Directions for this task
Beginning with the line below that contains "The image size is (672, 378)." and ending with the line that contains "You are a computer-use", retype every line exactly. Pictures are not copied.

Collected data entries

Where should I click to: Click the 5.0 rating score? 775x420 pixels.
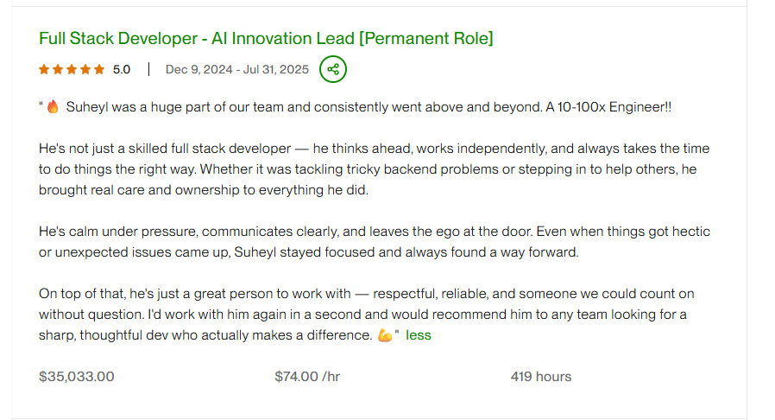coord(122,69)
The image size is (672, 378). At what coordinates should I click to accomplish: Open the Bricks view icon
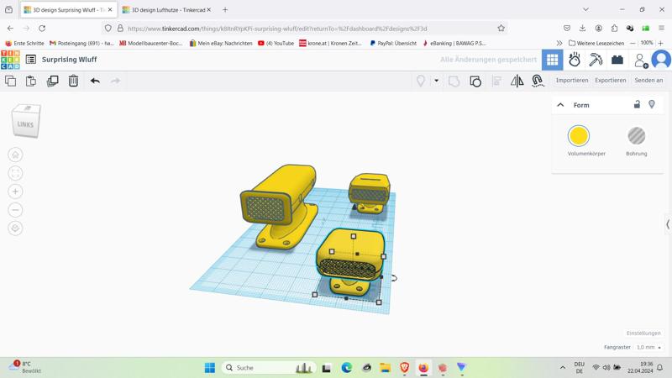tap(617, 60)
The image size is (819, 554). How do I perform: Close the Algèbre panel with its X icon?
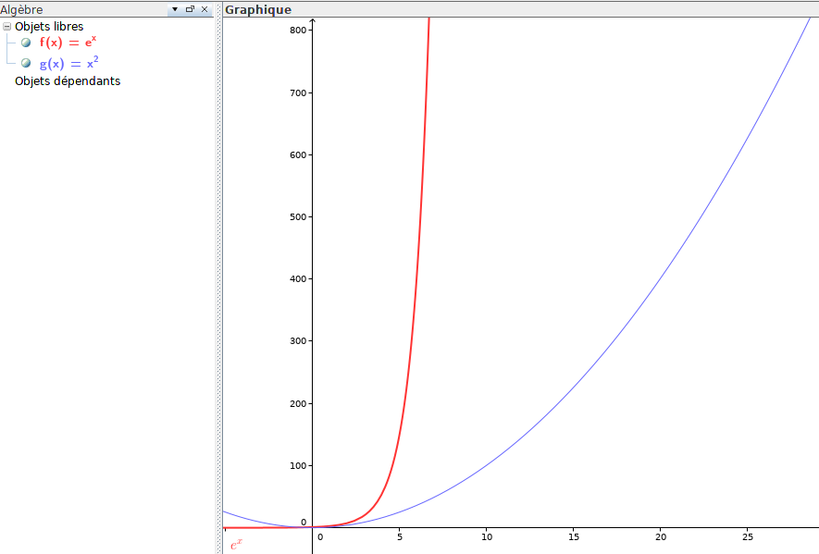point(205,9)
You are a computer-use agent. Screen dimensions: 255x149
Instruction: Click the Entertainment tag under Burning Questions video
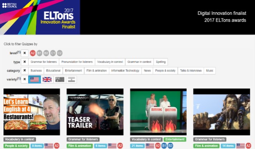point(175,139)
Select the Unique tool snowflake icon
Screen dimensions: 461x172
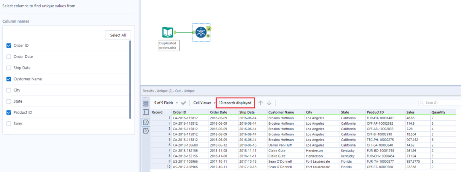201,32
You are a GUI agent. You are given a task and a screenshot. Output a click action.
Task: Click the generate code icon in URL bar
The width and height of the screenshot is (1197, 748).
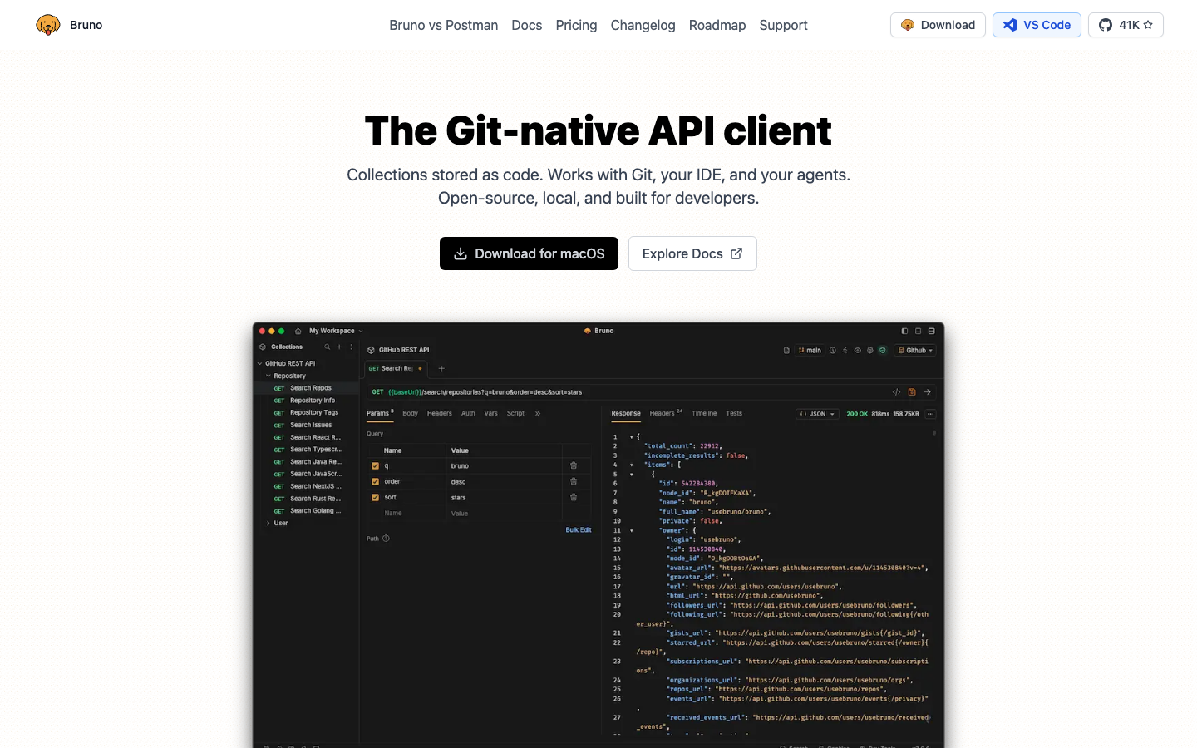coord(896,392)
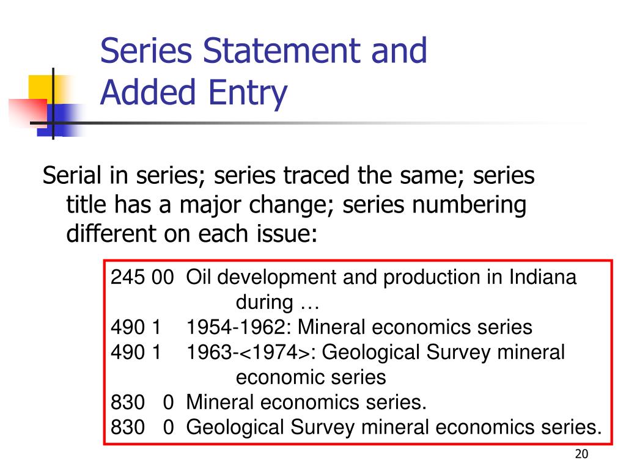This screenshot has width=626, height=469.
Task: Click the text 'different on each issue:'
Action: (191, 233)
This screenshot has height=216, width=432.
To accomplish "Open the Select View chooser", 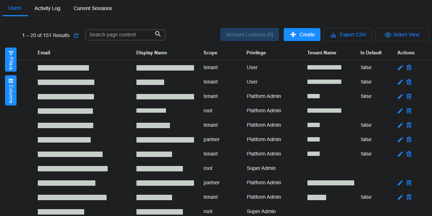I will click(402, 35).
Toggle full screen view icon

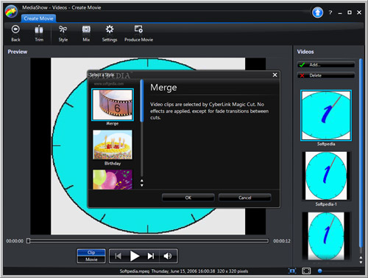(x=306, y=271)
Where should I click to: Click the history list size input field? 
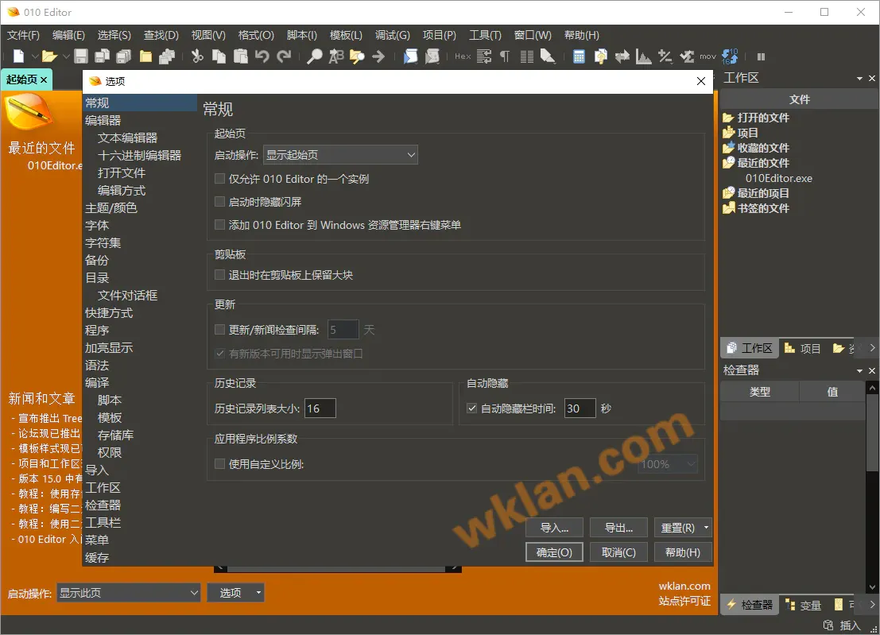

Solution to this problem
The image size is (672, 378). At what coordinates should I click to accomplish: Open the Bricks view icon
tap(617, 60)
The image size is (819, 554). How do I perform: Close the Algèbre panel with its X icon?
point(205,9)
You are a computer-use agent. Screen dimensions: 255x149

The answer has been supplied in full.